— TASK DETAILS —
Please reproduce the passage of the Giants linebacker article below word for word, starting with "The difference here" and going on through "Beason won't change.".

— GIVEN PASSAGE —

The first few months of Jameel McClain's tenure with the Giants were spent as a supporting actor in what was essentially a one-man show. It was clear from every angle that this was going to be Jon Beason's defense, from the contract he received to the way he ran and dominated the huddle. When it came to having a voice of the unit, Beason was speaking in a virtual monologue.
"I had to turn it down," McClain said of suppressing his natural leadership qualities on the field. "I definitely had to respect what Jon does and how he calls it and sit back and go through it ... When Jon's in, I'm a little more quiet. Which is unusual."
Then something really unusual happened. Beason left the field on a cart last week with a torn ligament and a small fracture to the sesamoid in his right foot. The Giants announced on Tuesday that Beason will not need surgery, but he is still expected to miss the entirety of the preseason and maybe even the beginning of the regular season.
Now it's McClain's turn to grab the controls of the defense. The free-agent acquisition from the Ravens slid from an outside linebacker position to the inside for the start of mandatory minicamp, taking over Beason's position and trying to replace his presence. It may seem like a challenge, but McClain said it might in fact be easier than trying to keep quiet.
"When he stepped out it was me turning back into who I am," McClain said. "'This is this, this is this, watch for this, this is where we're going.' It's simple."
McClain put an immediate fingerprint on the defense when they broke the huddle for the first 11-on-11 snap of the minicamp. The defense followed his lead with a Ric Flair-inspired "Wooo!"
"Something a little sweet," McClain said. "Try to give them a little salsa. That was something I brought in, give a little flavor to some already flavorful and colorful players."
"He's definitely got the personality for it," starting defensive tackle Cullen Jenkins said of McClain being a leader. "He comes in and he brings a lot of energy out there. You can tell that he's used to that role. For him it doesn't appear to be anything out of the norm."
Moving from the outside to the inside is something McClain did throughout his career in Baltimore. He said he won't have trouble transitioning back to outside linebacker once Beason does return, and that playing inside will actually help him grasp the defense as a whole. He also has experience calling the defenses.
McClain said that he's even used to having to swallow his words in the presence of a dominant veteran as he did here. In Baltimore, Ray Lewis was the lone voice of the defense until he retired. After that, McClain stepped in and cranked up the leadership volume.
The difference here is that Beason is still around. He's in meetings and, after his foot has been immobilized for six weeks, he'll probably be on the sideline during training camp practices. McClain said the dynamic between him and Beason won't change.
"Now I'm just in his shoes," he said. "People try to make it seem like it's something out of the ordinary for me, when in reality it's the game I've been playing."
Beason still eyes opener
The Giants were glad to have the relatively good news that Beason won't require surgery - Antrel Rolle called the disclosure "definitely uplifting" - but having Beason on the field for the opener in less than 12 weeks is still in doubt. After meeting with foot and ankle specialist Robert Anderson in Charlotte on Monday, Beason will begin rehab with having his ailing right foot immobilized for six weeks. The first three weeks will be spent in a hard cast, the next three in a walking boot. "My visit with Dr. Anderson went as well as it could have yesterday," Beason said in a statement through the Giants. "I'm happy that it was determined that I will be able to recover without surgery. My plan is to work as hard as I can during my rehab so I can be fully recovered around the start of the regular-season opener on Monday night in Detroit."

— ENTRIES SHOWN —
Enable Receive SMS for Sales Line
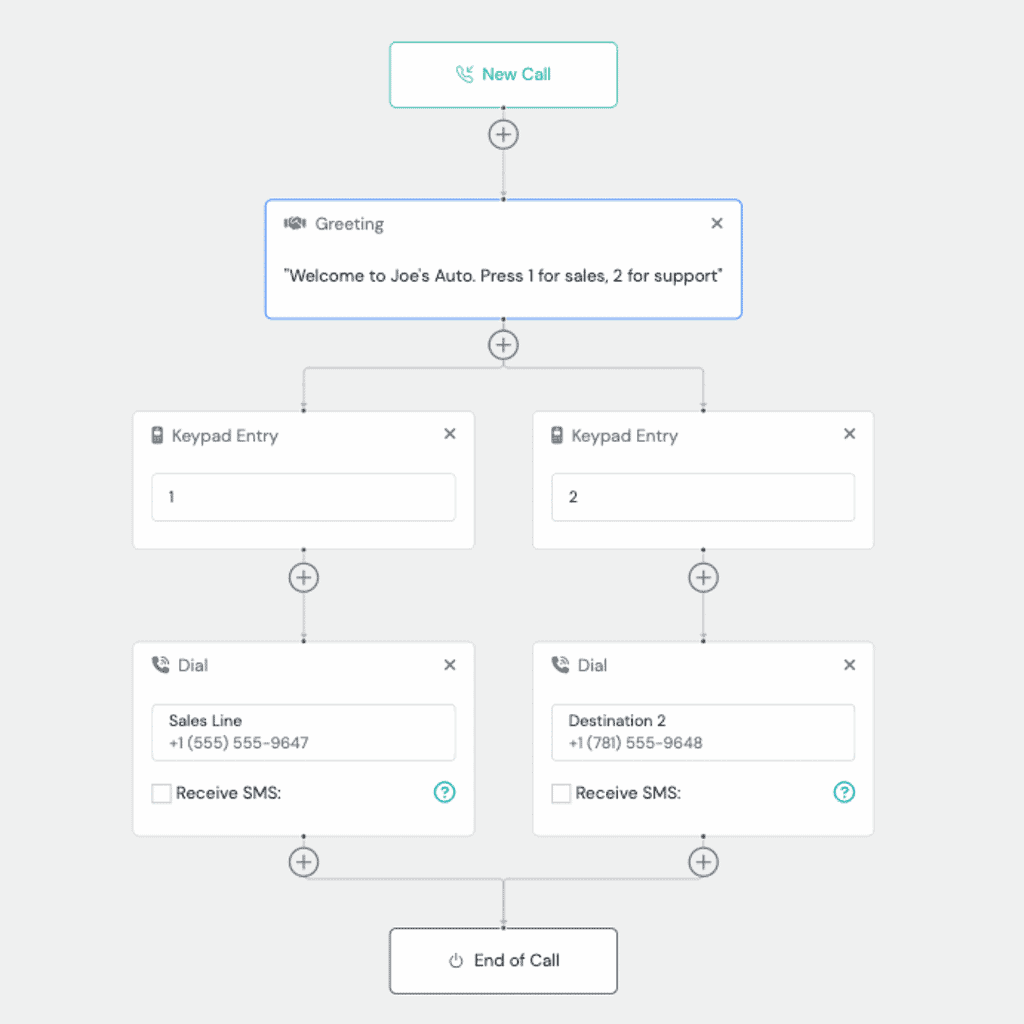This screenshot has width=1024, height=1024. click(161, 793)
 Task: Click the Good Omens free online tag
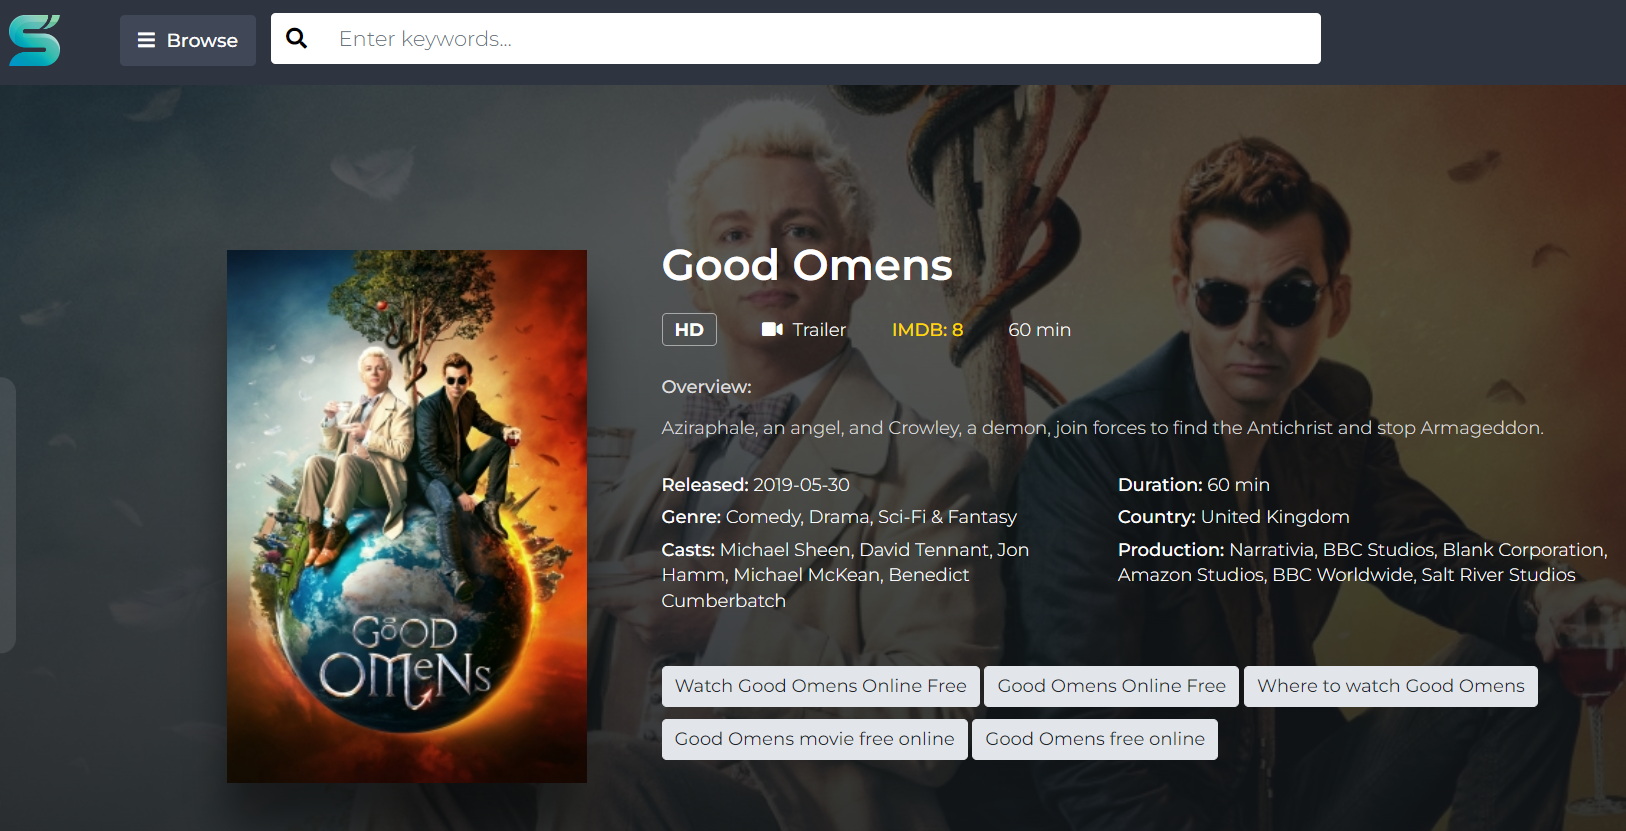(x=1094, y=739)
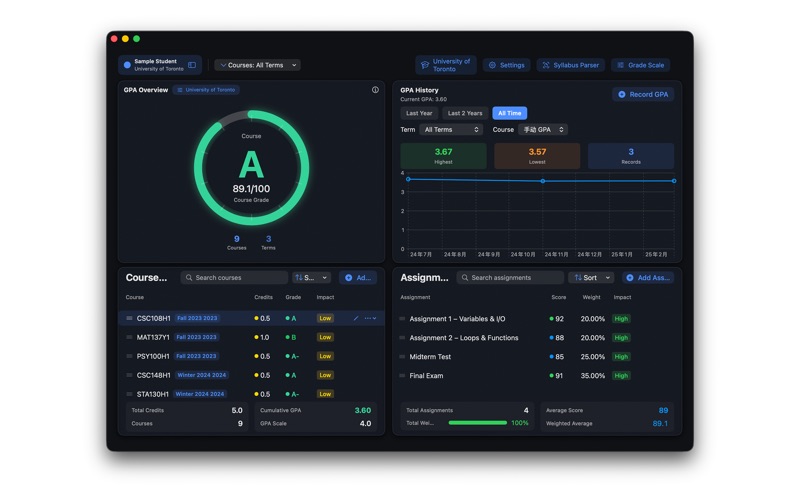The height and width of the screenshot is (500, 800).
Task: Click the magnifier icon in Search assignments
Action: (465, 278)
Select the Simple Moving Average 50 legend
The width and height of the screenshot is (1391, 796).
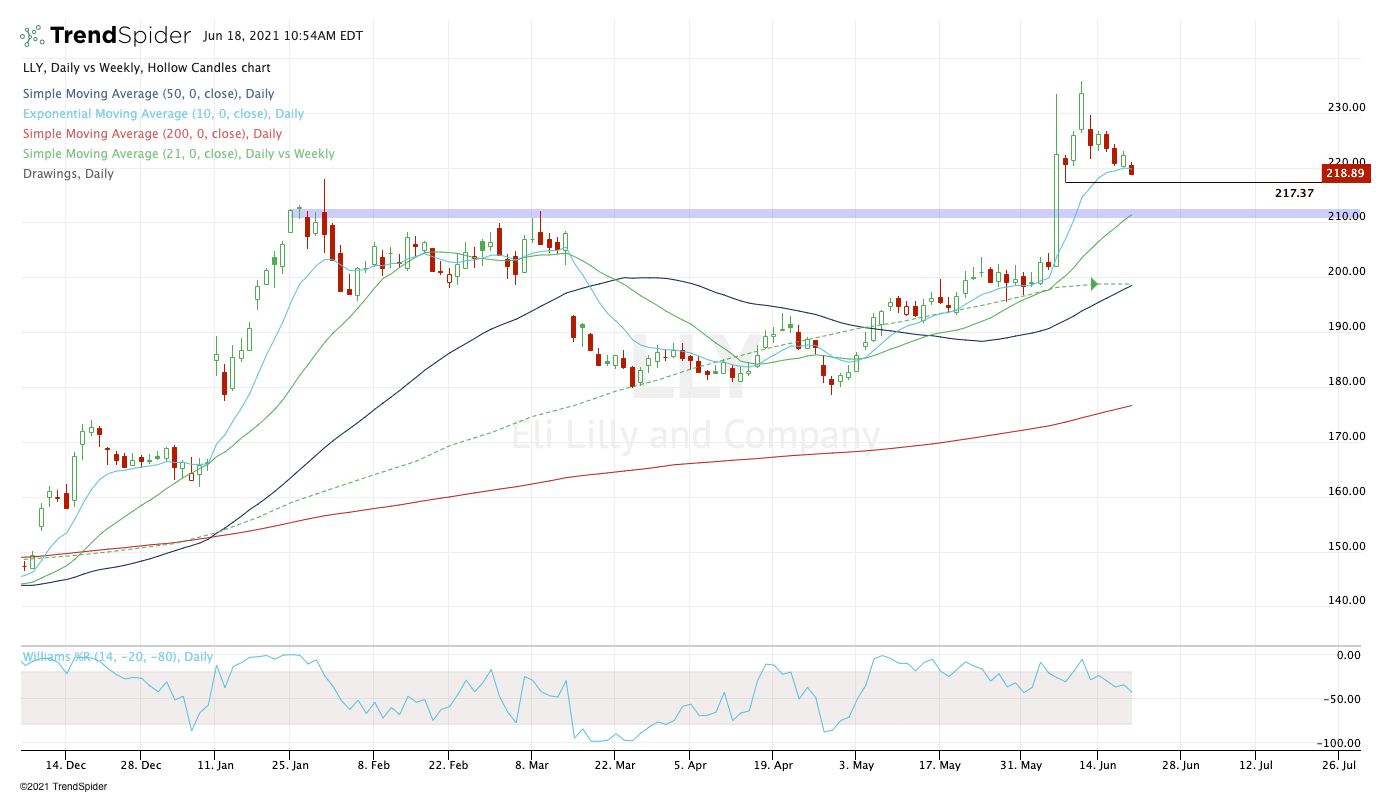148,94
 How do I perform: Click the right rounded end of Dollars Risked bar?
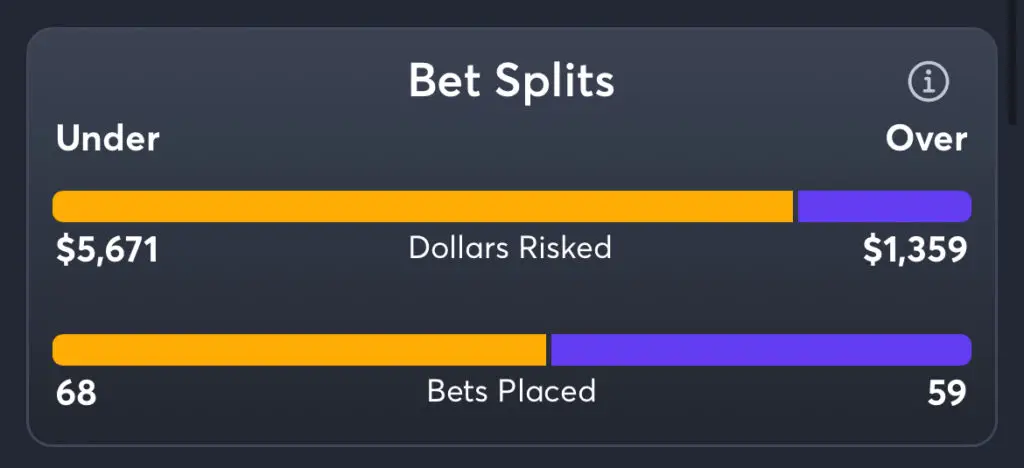point(963,206)
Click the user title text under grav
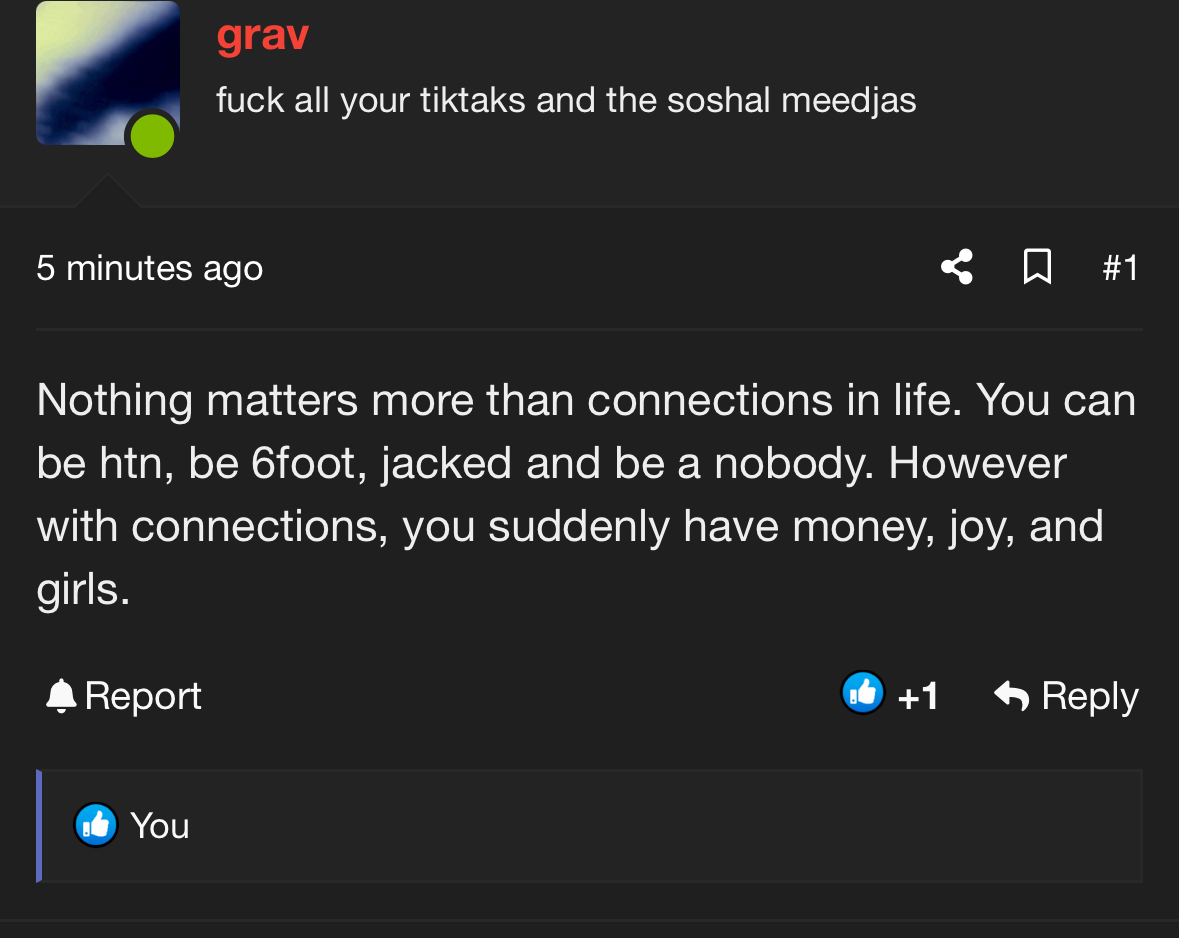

— YOUR RESPONSE —
The difference here is that Beason is still around. He's in meetings and, after his foot has been immobilized for six weeks, he'll probably be on the sideline during training camp practices. McClain said the dynamic between him and Beason won't change.